Please count the lines of the items below that contain the word "height" and give only the number.

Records
▬▬▬▬▬▬▬▬▬▬

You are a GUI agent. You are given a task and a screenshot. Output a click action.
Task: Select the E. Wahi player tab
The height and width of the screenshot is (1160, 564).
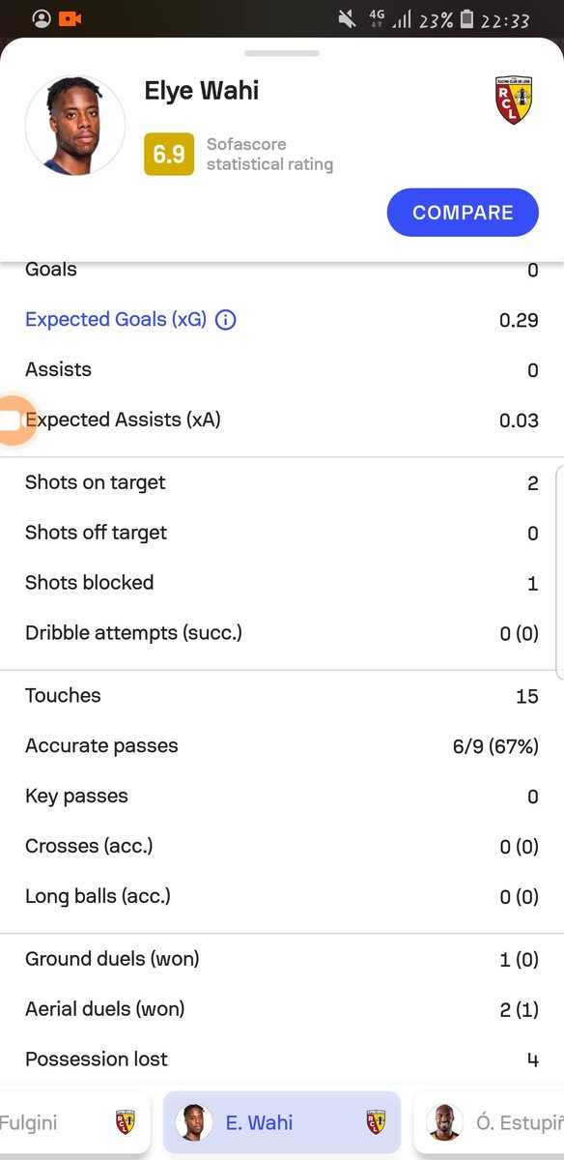[282, 1122]
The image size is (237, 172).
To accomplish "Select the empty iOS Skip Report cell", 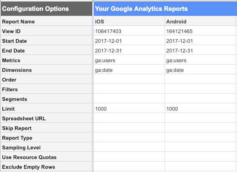I will click(129, 128).
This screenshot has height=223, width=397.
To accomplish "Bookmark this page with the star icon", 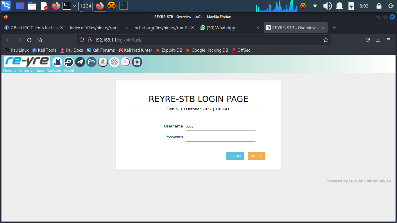I will point(326,40).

▬▬▬▬▬▬▬▬▬▬

Written answer: 2